A Case of Anamnesis

Have I ever mentioned how crazy this place is for sirens, night and day?  Ambulances, firetrucks, emergency vehicles, police cars, and sea nymphs for all I know.  There was even a siren in the middle of the fireworks last night, but if something blew up or burned down I slept through the aftermath.  I imagine some siren-happy crew took care of it.  There’s also helicopters flying around now and again but they don’t have alarm bells and whistles.  Not yet, anyway.

Today Siren City is relatively quiet for a change (except for the mad magpies who can never be mute – they would explode).  And the buzz of a lawnmower.  The sun is shining, there is a warm breeze, the coffee is hot and sweet.  Normally I don’t like it so sugary, but I poured in some vanilla/toffee/caramel cream before I was completely awake, from what was supposed to be a small container of French Vanilla for a change from Hazelnut.  But wasn’t.  This is what happens when I think I’m too smart to bother reading labels.  Something weird ends up in my fridge and there’s no one around but me to blame for it.

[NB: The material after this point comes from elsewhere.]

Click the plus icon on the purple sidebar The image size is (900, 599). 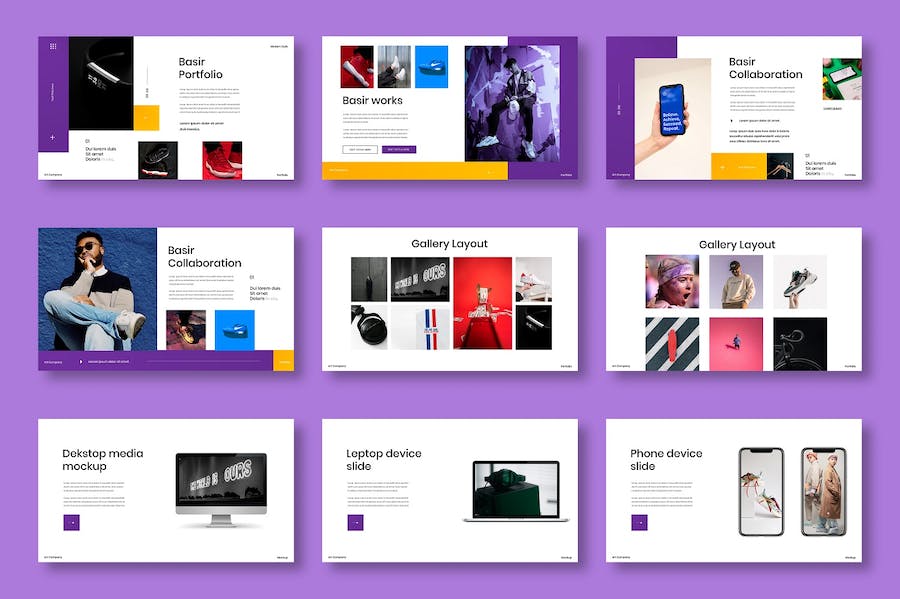(x=52, y=137)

I should go back to drinking my coffee black.  Life would be so much simpler.  And maybe I’d have a simpler time keeping focused on one topic at a time.  That was a big huge gigantic maybe.

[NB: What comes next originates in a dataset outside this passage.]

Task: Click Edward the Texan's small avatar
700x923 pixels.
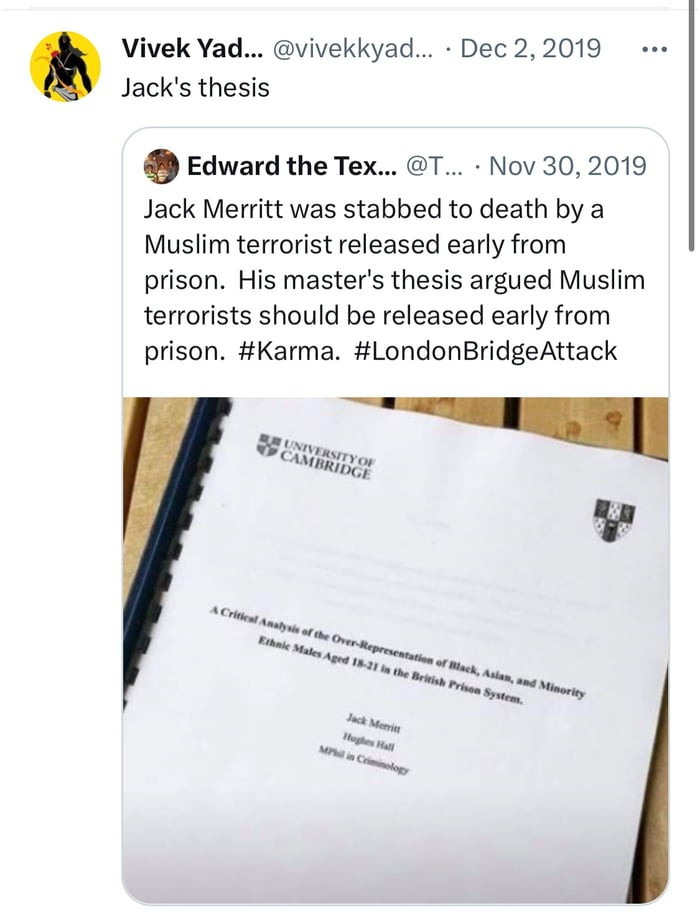Action: tap(162, 166)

The Wordnik word of the day is anamnestic.

  • n. (noun) The art of recollection or reminiscence.
  • (adj) Aiding the memory.

‘Anamnestic’ comes from the Greek ‘anamnesis,’ a calling to mind, remembrance.

an·am·ne·sis

1.  the recollection or remembrance of the past; reminiscence.
2.  Platonism . recollection of the Ideas, which the soul had known in a previous existence, especially by means of reasoning.
3.  the medical history of a patient.

4.  Immunology . a prompt immune response to a previously encountered antigen, characterized by more rapid onset and greater effectiveness of antibody and T cell reaction than during the first encounter, as after a booster shot in a previously immunized person.

Anamnesis is a condition, then, and it follows that there must be degrees of it.  The art of recollection is not a clear-cut science or a faultless method.  Memories are often less than exact.
We all suffer from anamnesis, or delight in it, putting our own spin on the past.
Sometimes something is remembered so differently by someone else that we don’t recognize it as being the same moment in time.
I remember posing for this picture after church, holding my baby sister gently by the shoulders so she wouldn’t run away, smiling for our mom, ready to take off running as soon as she said okay because my brother was holding a long thin stick in his hand and I didn’t want to feel it on the backs of my bare legs.
Maybe he would only flick it around in the air and threaten and tease, but why take chances.
What do they remember about that day?
My life had no sirens in it then, when we lived there.  I wore my hair in a pony tail.  My sweater was brilliant red.